Anonymous asked: I've noticed theres been much discussion of the metaphysical nature of her ladyships underwear on the blog recently, and considering your the closest we've got to an expert witness on this subject would you care to add your opinion to the debate milord?
What an absolutely absurd question! I assure you, the lady’s wardrobe is her own business. After all, clothing is but the package for a far more interesting, for lack of a better word, item. A very refined and charming one in this case.
the-rp-guild asked: Hello! We're a new Discworld RP group, looking for members, wondering if you'd be interested in joining. If not, I hope it's not too much trouble if you mind mentioning us, just so we can gain some fans interested.
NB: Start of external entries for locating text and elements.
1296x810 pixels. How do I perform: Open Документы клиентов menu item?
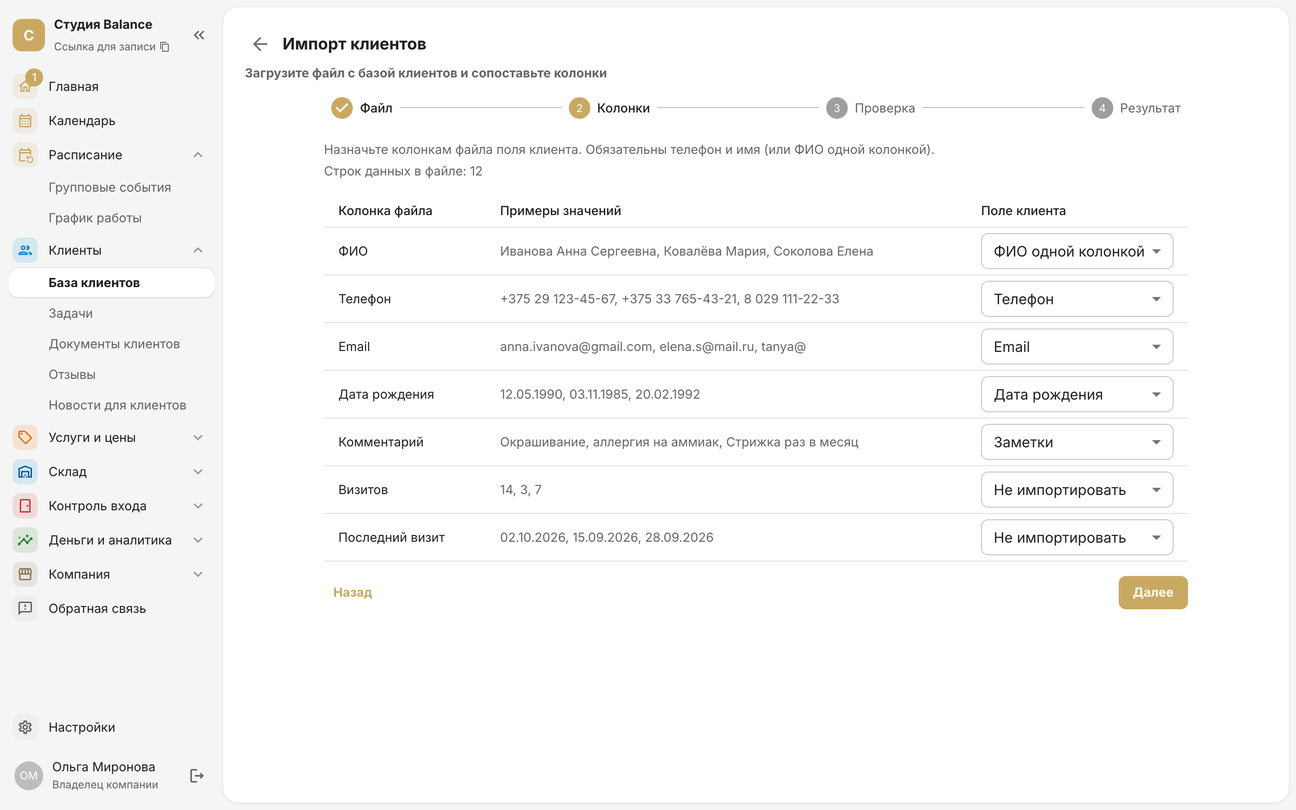coord(114,344)
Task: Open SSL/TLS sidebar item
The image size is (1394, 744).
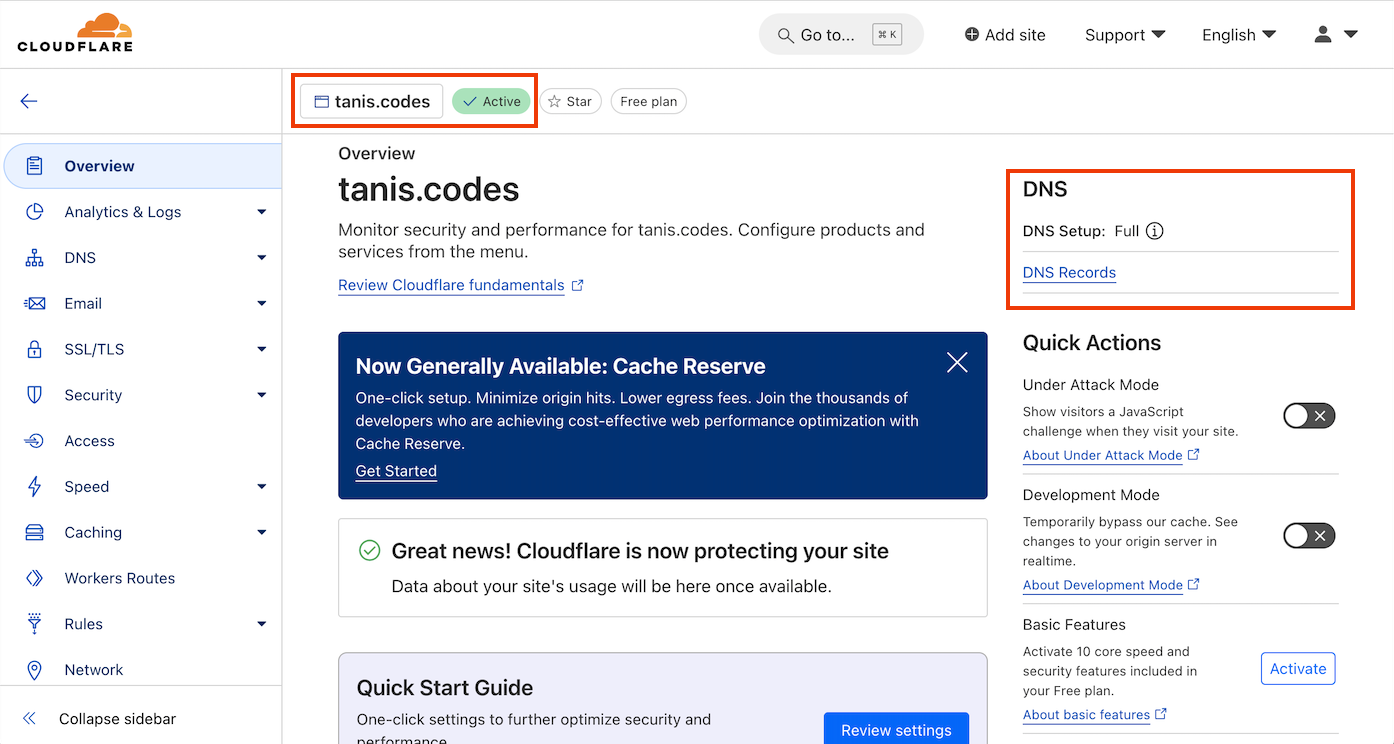Action: click(x=94, y=349)
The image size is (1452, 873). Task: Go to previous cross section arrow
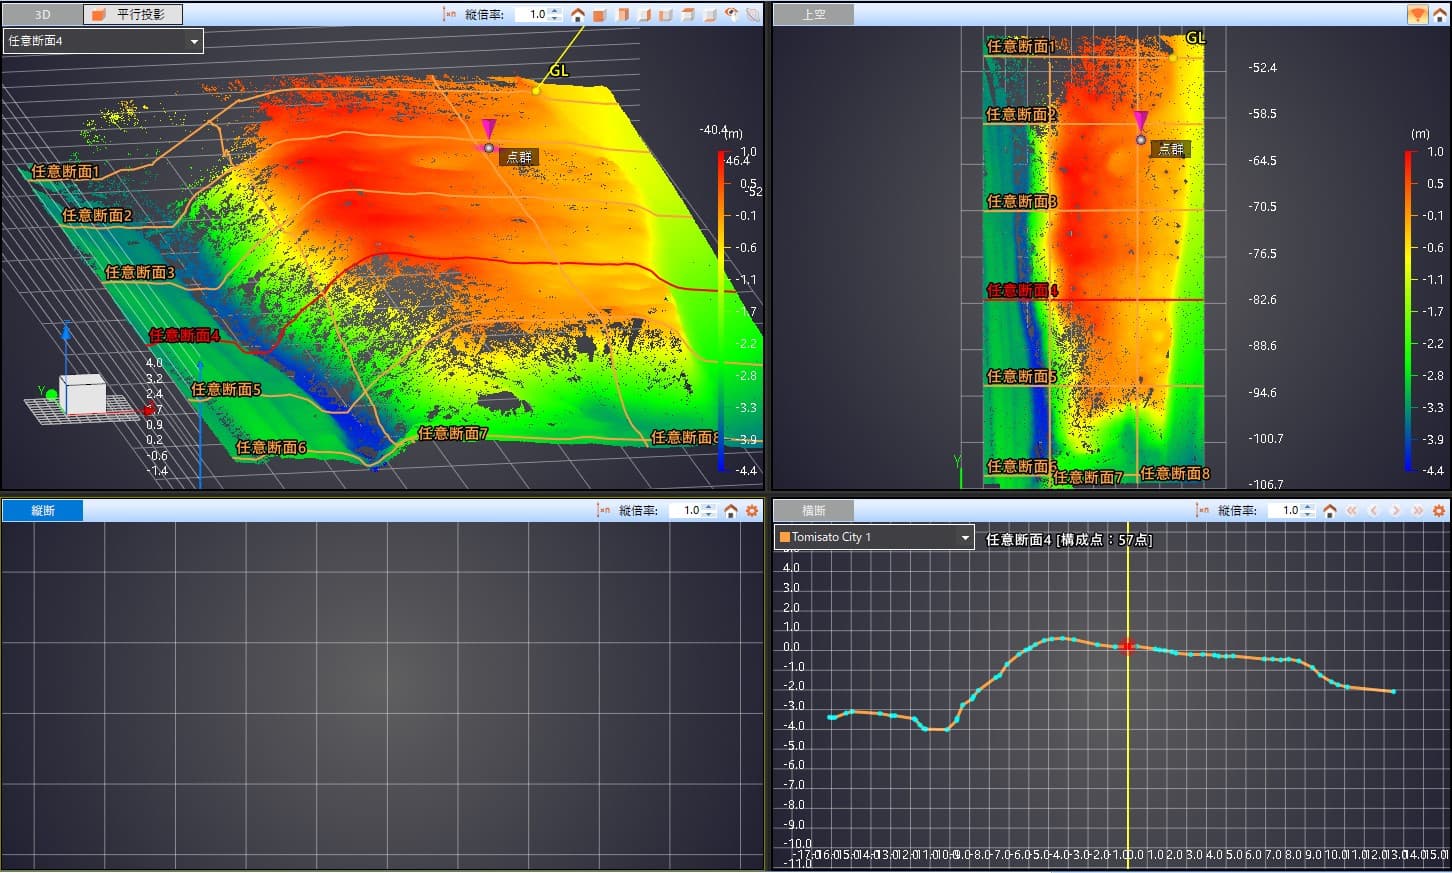(1373, 510)
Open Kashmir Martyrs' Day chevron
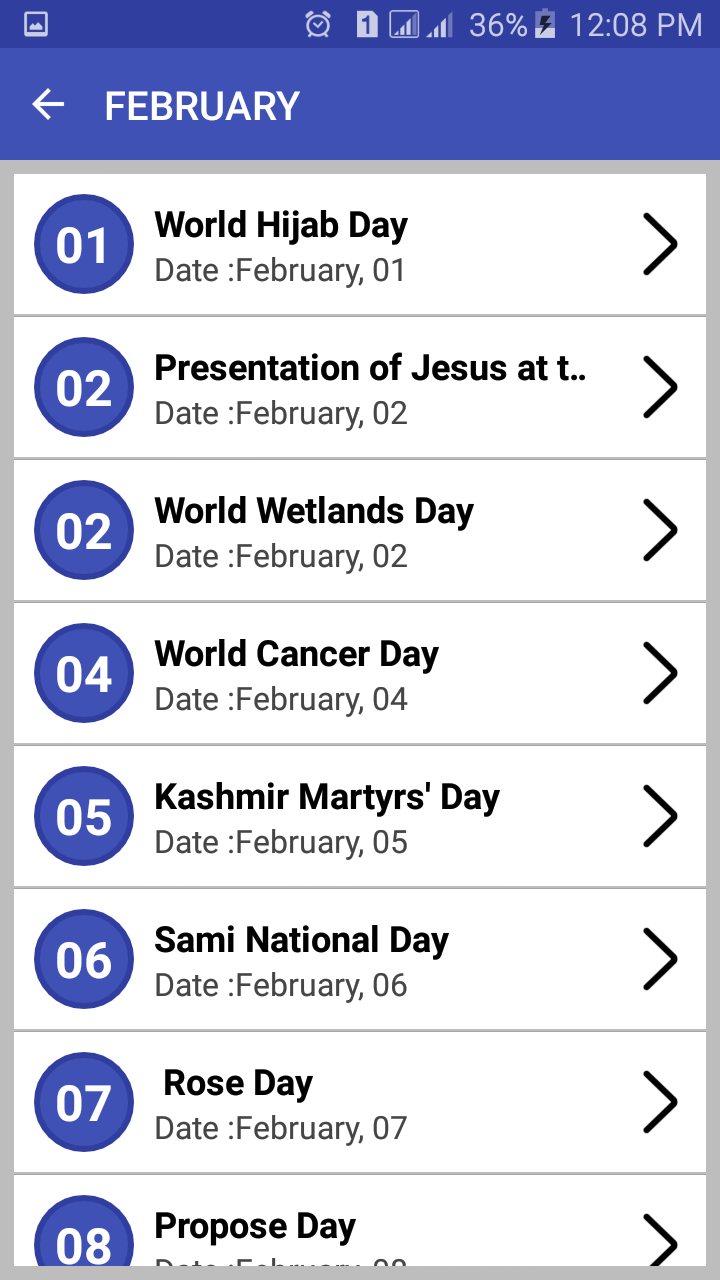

If not, there's no worries or hard feelings. Please and thank you! :D
[ I don’t have much time for active roleplaying, but I’ll mention you lot anytime! :D Gonna follow myself and see how it goes, maybe join once I have more time. ]
Anonymous asked: So you are suggesting that Margolotta, as the figurative trouser-wearer in your relationship, would be...displeased, if you were to interfere in her business?
I am not sure I understand. I do wear trousers. I believe she does as well, on occasion. As to her business, I have in no way, ever, had anything, at all, to do with her predicament, and the current assignment of mr Smith to a delicate covert operation is in no way connected with Lady Margolotta’s situation.
meltingpenguins:
askthepatrician:
meltingpenguins:
‘Assassinshark. A bit like a killershark, just much more elegant’
(My brain is weird again)
You have my attention.
err… that was not meant as an insult, sir…O_o
I did not take it as such. The concept is… inspiring.
Anonymous asked: Boxers or briefs, my good sir?
Let us be practical, my good man - loincloth. Should you have nothing but that, you can at least easily untangle it and use it to strangle someone as a bandage, for example.
Anonymous asked: There's an Anon calling himself "John Smith" who seems to be making rather too many assumptions about the nature of his aquaintance with Lady Margolotta, has disrespected your authority, cannot take a hint and has even gone as far as asking Ridcully for help with spiking her drink with a love potion. Do you intend to step in?
Were I a knight-in-shining-armor type, perhaps I should. But I am not, and I am aware that such action would lead me not only to get into an unpleasant mess, but likely lose a vital organ, humiliate myself and likely lose all respect I hold in my city. Not to mention I have no idea what this Mr Smith could end up doing as retaliation.